By Jeffrey Zuckerman

In GrantaJaspreet Singh recently described how her mother, in translating the daughter’s book from English to Punjabi, “preserved the emotional impact” of the fourteen stories she had written, up until the final piece, which read very differently.

My mother translated the story I never wrote...This new fourteenth story was my mother’s story and not mine. No translator, no one has a right to change my story, I thought. Not even my mother.

It is a strange and unsettling thought that a translator might deliberately or, worse, unconsciously present us with a story only tangentially related to the original-language text. But what, exactly, do we feel if we realize that we've read a false or unfaithful translation? Loss? Rage? What exactly have we lost, if we cannot read the original, and where should we direct our anger, if we have been given something that otherwise we would not have had at all?

Translation is the last remaining vestige of rewriting; it is a career not unlike that of being a scribe in medieval times or a typist in the twentieth century. “There’s nothing glamorous about it,” my friend said of working as a translator at UNESCO in Paris. “I switch the words from French to English, make sure it sounds logical, and then pass it on to my reviser.” 
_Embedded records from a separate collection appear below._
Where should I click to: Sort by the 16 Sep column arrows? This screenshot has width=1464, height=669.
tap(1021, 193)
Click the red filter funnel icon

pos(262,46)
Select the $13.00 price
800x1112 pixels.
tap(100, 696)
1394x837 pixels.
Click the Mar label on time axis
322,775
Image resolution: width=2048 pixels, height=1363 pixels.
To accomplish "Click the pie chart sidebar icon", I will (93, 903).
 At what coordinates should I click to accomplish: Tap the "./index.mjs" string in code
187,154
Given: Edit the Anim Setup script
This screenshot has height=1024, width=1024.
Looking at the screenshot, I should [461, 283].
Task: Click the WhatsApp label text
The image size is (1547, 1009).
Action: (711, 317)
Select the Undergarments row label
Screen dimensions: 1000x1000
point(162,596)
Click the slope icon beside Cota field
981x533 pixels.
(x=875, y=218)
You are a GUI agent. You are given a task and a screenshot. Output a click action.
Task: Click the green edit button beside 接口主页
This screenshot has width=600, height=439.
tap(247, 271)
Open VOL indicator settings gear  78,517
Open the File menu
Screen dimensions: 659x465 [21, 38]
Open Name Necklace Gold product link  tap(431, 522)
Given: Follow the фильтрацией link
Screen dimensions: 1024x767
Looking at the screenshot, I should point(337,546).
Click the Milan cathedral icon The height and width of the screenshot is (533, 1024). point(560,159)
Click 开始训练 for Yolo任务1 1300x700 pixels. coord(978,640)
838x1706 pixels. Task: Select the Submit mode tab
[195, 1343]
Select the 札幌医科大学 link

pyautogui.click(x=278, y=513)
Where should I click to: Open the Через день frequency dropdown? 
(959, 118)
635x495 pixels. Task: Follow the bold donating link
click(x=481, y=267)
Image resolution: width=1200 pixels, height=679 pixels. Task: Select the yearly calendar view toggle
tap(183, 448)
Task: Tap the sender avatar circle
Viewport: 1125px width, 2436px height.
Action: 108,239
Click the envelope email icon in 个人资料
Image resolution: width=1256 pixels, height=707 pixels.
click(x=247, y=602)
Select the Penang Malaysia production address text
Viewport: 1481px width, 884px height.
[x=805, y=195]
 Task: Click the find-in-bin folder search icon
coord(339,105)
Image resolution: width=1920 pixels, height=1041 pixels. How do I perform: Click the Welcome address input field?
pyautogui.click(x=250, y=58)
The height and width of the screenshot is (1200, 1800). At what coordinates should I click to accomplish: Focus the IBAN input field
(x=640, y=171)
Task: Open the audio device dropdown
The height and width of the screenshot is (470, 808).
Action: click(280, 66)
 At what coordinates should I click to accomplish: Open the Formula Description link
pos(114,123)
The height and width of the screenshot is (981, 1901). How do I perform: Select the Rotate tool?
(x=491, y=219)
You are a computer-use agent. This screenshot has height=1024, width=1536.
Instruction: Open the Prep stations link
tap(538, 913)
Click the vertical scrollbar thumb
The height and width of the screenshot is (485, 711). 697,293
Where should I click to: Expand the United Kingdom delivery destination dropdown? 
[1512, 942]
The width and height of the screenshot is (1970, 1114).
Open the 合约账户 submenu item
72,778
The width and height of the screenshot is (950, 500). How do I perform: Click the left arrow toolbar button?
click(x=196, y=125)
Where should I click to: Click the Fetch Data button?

Readers (and even editors!) often assume that a fluid translation is accurate, and reviewers consistently declare English-language books from abroad "ably translated," without much thought given to the underlying process. Even when the translation is read and annotated by the publisher, questions about the text are usually posed to the translator, rather than being answered by looking at the original. So rogue translations are all the more discomfiting when their dissemblances are discovered.

If the rewriting Jaspreet Singh’s mother performed feels like theft, then where do you draw the line between transducing something and traducing it? Are all translators thieves?

I detest the Italian adage “traduttore, traditore” ("translator, traitor" would be the most literal rendering). There is something available now in the target language whereas previously there had been nothing. That is no betrayal; indeed, it’s a gift. Sometimes the translation is for the better, as when writers like Paul Auster find themselves more famous abroad than at home. Really, attempting to moralize this recalls the recent (and inconclusive) brouhaha over facts and truth in John D’Agata and Jim Fingal’s The Lifespan of a Fact.

I don’t think a question so polarizing can be answered, and the futility of the thought itself only merits satire—as in this piece from Dezső Kosztolányi’s Kornél Esti, translated by Bernard Adams, about a kleptomaniac translator:

In the course of translation our misguided colleague had, illegally and improperly, appropriated from the English text £1,579,251, together with 177 gold rings, 947 pearl necklaces, 181 pocket watches, 309 earrings, and 435 suitcases...Where did he put these chattels and real estate, which, after all, existed only on paper, in the realm of the imagination, and what was his purpose in stealing them?